● Extract to read:
———

Showing posts with label Family. Show all posts
Showing posts with label Family. Show all posts

Monday, 4 January 2016

The eleventh of twelve

On the eleventh day of Christmas
Love came yesterday
in the form of a cheerful card from my son and his wife.
with two gifts which made me feel humble and tearful, knowing that despite all the difficulties we do love each other.  There have been too many years of hurt and pain ... Life isn't easy and the mouth soon opens when it is better to keep quiet!  I am hoping we can move to the future!
One gift is a jar of 100 capsules of "green lipped mussels" recommended by my son's wife for arthritis (they knew of my recent temporary lumbar paralysis).
One gift is delicious Chinese teaballs that open into a flower in the teapot ... just as in Wagamama's... mmmmm...
The best gift though was his simple touching sentence about hoping to catch up in 2016.
Ah... yes please.
However, I did phone just before New Years Eve. The post took 12 days to arrive!   Still, I would like us all to meet.  B has never been to France in 12 years to see where I live.  S has been but on each occasion was treated inappropriately and hurt by anger, thoughts of betrayal and my inability to be a go between.
I live in HOPE that we can be Family again!!!   That would be the best gift ever!

Friday, 30 January 2015

Yesterday and Today

Yesterday was full of rain and cold and drear! I lacked confidence, was full of doubt,  felt responsible for the weather, found myself apologising,  hearing myself say, 'but it's not my fault'.  I was embarrassed by the number of overwhelming tasks / jobs I need help with.  Down, down, down.
(I don't think I was nearly as mature and understanding of the elderly as they are at their age!!!!!!!!)

M. was fine as we settled to sort photos ... and negatives .. remember those? !  A jolt down memory lane to my former English home, which my last partner helped me to renovate, and..., oh my..., look at what we created, and look at what we took apart... and left... I was and am so saddened.

———

● Short task A: Reproduce the blog post word for word, beginning at the words "Yesterday and Today" and stopping after the words "Down, down, down.".

———

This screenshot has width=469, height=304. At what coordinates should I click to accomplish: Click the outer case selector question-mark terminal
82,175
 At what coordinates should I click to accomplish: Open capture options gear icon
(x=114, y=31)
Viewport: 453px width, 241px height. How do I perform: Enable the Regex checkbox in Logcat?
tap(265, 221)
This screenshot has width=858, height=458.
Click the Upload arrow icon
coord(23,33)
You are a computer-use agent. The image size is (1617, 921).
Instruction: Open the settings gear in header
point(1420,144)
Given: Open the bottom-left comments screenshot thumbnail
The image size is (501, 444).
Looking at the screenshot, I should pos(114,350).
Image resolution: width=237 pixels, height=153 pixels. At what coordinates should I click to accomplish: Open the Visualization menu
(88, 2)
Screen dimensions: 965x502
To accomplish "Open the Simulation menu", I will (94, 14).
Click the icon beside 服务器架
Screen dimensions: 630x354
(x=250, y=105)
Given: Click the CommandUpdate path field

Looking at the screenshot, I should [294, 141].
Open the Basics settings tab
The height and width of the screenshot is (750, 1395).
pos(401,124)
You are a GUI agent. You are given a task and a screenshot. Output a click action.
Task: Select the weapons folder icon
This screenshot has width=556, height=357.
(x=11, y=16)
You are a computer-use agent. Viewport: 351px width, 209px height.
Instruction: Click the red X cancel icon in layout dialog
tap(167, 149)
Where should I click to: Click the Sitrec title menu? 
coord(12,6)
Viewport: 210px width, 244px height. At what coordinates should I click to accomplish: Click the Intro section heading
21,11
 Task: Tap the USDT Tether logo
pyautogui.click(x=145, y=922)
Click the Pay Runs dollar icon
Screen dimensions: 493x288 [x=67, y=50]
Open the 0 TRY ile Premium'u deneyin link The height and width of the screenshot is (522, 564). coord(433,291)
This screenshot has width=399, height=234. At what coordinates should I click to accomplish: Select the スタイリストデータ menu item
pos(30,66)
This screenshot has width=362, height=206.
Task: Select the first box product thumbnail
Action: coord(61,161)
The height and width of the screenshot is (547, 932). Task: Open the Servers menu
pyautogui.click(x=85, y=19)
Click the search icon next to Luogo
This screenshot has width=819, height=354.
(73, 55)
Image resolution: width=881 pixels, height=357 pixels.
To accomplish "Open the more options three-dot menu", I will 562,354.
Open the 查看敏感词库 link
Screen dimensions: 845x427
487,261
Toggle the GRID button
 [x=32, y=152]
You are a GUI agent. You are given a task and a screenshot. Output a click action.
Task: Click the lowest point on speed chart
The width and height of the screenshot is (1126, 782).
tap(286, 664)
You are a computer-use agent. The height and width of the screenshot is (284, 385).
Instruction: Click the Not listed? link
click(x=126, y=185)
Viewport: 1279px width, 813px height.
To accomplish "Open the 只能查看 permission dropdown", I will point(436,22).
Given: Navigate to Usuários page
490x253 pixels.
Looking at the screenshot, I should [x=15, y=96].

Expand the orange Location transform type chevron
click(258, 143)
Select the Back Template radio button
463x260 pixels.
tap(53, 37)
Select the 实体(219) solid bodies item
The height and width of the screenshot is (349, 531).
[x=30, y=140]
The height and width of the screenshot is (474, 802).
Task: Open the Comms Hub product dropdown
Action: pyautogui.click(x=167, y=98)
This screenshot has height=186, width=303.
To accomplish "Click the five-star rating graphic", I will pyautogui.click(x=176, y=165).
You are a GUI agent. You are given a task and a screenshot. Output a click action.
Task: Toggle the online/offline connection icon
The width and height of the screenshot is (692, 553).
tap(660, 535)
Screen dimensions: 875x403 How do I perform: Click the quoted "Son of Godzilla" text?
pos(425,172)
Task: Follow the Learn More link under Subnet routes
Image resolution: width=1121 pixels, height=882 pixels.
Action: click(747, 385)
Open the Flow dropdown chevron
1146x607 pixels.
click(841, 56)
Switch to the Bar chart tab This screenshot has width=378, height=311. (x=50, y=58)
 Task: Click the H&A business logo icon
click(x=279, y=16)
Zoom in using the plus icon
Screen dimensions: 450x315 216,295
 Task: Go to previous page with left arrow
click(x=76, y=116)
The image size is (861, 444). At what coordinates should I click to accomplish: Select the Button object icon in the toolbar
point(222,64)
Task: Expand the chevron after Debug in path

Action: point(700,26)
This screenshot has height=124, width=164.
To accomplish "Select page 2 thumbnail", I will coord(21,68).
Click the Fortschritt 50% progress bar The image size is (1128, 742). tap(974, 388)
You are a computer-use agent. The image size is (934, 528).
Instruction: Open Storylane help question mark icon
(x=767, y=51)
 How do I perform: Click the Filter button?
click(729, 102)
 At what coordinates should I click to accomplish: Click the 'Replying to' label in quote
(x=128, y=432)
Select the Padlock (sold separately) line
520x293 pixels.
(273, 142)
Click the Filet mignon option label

———

● Short task B: Rewrite a portion of the listing, beginning at the line that has "This screenshot has height=186, width=303." and stopping after the line that has "tap(660, 535)". In those lines, replace "Toggle" with "Switch" and keep everything else the same. Output only those lines.

● Complete response A:
Yesterday and Today

Yesterday was full of rain and cold and drear! I lacked confidence, was full of doubt,  felt responsible for the weather, found myself apologising,  hearing myself say, 'but it's not my fault'.  I was embarrassed by the number of overwhelming tasks / jobs I need help with.  Down, down, down.

● Complete response B:
This screenshot has height=186, width=303.
To accomplish "Click the five-star rating graphic", I will pyautogui.click(x=176, y=165).
You are a GUI agent. You are given a task and a screenshot. Output a click action.
Task: Switch the online/offline connection icon
The width and height of the screenshot is (692, 553).
tap(660, 535)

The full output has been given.